I recall being taught how everything with mass is made of matter. Ok, I accepted this carte blanche for a life time. But, wait a minute… What about massless particles? Are they considered matter, too? Or, are they categorized as something? And, what about antimatter, or is that its own category?
I did Google around, but I find definitions of matter that link the definition to mass. And, I found a question if matter has mass, does all matter have a gravitational pull (for which one answer is that the gravitational force between neutrinos may exists; however, it may be too weak to measure.)
Off the top of my head: there are particles that compose matter, and there are particles that carry forces. All matter particles (mesons and baryons which are made of quarks, and leptons (electrons, neutrinos and their equivalents in other “generations” (muons, tau particles, muon neutrinos and tau neutrinos)) have some mass (though the neutrino masses are very small), while only some force-carrying particles have mass.
Andy L, the categories you’re referring to are the fermions and the bosons. But your description of them is a bit over-simplified: Not all bosons carry force, for starters (the mesons are sort of the carriers of the nuclear force, but not really, and the Higgs doesn’t carry any force). Fermions have the whole “no two particles in the same state” thing going on, which we think of as a matter-ish property, but mass is really the essence of matter-ness. And even when we thought that neutrinos had zero mass, they were still unambiguously fermions.

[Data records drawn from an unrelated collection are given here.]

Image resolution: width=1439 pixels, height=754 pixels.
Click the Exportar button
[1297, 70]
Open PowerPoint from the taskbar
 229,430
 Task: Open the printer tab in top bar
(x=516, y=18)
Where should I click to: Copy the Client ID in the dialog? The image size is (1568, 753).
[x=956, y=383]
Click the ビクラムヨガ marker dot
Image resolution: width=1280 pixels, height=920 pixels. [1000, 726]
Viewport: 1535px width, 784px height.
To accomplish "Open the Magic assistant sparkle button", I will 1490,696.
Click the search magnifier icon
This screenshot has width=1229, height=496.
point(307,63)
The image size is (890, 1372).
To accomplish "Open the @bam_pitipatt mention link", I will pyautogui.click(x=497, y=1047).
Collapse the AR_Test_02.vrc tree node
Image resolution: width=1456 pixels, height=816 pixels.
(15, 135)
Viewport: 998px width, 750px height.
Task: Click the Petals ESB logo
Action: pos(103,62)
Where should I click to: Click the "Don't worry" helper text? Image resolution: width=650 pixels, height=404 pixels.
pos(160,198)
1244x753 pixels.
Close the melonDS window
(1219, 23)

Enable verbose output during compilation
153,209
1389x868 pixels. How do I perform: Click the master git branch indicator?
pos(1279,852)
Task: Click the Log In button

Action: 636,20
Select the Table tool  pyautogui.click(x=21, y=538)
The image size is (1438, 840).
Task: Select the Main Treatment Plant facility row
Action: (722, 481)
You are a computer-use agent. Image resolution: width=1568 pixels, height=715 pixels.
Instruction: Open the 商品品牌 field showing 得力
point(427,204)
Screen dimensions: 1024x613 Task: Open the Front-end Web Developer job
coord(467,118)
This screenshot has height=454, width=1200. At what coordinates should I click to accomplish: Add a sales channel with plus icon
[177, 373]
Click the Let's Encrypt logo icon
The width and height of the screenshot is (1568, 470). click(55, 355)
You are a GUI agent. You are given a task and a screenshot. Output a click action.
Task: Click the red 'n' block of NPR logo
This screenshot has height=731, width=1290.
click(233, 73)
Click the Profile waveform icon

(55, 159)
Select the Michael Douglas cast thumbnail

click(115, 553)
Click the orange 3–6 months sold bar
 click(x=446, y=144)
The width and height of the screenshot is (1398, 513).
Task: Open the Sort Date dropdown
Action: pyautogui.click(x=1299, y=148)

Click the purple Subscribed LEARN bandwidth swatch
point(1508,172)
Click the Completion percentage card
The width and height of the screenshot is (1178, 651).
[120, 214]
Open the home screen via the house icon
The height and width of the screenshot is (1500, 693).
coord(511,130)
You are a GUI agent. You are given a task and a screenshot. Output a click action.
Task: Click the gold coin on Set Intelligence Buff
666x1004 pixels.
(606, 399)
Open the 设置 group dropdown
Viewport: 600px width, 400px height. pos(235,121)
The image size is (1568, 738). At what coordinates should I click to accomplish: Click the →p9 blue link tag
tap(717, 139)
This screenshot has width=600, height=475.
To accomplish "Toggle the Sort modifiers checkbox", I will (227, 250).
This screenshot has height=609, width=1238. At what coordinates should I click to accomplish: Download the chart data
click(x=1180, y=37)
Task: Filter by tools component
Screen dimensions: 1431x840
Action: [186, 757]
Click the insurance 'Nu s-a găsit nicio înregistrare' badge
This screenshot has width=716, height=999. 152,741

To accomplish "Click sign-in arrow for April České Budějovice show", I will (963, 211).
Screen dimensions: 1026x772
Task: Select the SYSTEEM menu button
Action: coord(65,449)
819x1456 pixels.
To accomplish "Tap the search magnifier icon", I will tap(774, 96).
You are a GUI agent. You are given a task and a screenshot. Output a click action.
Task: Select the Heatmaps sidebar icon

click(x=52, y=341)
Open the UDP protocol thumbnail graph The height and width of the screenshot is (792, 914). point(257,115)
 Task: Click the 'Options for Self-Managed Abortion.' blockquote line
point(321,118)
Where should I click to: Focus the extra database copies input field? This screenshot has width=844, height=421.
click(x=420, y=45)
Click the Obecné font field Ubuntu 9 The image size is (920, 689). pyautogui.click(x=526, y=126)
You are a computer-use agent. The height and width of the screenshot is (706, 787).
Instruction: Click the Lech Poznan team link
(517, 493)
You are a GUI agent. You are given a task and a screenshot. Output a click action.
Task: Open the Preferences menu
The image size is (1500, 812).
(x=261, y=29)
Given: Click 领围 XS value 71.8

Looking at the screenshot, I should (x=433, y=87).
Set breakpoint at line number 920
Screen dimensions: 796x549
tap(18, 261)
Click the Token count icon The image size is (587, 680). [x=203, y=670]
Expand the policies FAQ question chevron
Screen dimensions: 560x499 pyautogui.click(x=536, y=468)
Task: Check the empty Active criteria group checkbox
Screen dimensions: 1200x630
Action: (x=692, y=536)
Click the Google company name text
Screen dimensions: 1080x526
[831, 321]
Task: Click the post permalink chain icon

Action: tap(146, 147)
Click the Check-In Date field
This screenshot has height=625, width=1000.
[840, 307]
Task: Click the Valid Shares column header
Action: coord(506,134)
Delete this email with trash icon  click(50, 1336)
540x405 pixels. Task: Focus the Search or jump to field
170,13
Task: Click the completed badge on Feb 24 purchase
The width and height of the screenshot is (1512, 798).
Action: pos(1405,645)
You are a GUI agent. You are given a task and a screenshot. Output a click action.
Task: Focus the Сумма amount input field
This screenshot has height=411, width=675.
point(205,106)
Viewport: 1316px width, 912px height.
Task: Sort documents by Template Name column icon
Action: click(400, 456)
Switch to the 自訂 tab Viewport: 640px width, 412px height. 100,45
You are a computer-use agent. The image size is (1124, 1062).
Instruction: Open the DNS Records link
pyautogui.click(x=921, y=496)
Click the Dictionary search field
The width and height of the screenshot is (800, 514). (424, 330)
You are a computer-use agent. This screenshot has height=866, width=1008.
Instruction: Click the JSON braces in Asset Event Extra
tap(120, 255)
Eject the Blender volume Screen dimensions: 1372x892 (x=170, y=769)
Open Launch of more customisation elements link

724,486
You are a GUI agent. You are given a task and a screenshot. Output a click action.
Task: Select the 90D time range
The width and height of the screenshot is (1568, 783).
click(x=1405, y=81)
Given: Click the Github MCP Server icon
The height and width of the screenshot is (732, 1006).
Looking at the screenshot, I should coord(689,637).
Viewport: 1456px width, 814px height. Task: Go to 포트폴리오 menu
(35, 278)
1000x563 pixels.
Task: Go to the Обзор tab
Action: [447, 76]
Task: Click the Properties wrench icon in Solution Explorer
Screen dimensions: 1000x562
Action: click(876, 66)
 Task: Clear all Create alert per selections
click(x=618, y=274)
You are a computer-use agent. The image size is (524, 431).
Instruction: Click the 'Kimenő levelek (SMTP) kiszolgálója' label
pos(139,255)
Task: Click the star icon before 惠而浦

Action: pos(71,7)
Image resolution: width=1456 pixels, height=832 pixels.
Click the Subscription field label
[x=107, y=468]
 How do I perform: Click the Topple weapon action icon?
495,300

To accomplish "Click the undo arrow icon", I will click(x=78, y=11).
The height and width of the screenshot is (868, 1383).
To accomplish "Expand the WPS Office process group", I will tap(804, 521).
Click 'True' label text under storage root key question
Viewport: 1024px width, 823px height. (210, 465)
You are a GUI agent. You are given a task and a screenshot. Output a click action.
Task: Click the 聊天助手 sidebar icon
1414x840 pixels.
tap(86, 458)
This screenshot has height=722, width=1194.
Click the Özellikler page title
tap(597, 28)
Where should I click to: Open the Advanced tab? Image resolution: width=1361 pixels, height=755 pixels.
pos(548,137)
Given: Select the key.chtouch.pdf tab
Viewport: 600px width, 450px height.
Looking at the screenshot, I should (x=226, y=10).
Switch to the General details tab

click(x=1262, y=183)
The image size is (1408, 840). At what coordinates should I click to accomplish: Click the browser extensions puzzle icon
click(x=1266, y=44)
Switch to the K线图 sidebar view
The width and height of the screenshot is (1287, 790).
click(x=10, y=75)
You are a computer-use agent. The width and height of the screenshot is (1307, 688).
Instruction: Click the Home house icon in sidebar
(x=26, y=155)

When it comes down to it, I’d be quite comfortable with saying that the W, Z, Higgs, and mesons are matter, and neutrinos are matter but only barely, while photons, gluons, and gravitons are not matter.
Really, “matter” and “antimatter” aren’t even particularly well-defined categories. It’s easy to say that the negative electron and positive proton are matter and their opposites are antimatter, but of the charged pions, which one is the “matter” one and which one is the “antimatter”? And then you’ve got particles like the neutral pion and the Z which are their own antiparticle (and neutrinos might even be in that category, too). It gets even more fun when you get to the neutral kaons: You can speak of the k[sup]0[/sup] and the k[sup]0[/sup], which are antiparticles of each other, or equivalently you can speak of the k[sub]s[/sub] and the k[sub]l[/sub], each of which is its own antiparticle.
Thanks Chronos. I was deliberately avoiding the terms fermion and boson; I appreciate your clarifications (and yeah, it does make sense to say "matter " is stuff that has mass).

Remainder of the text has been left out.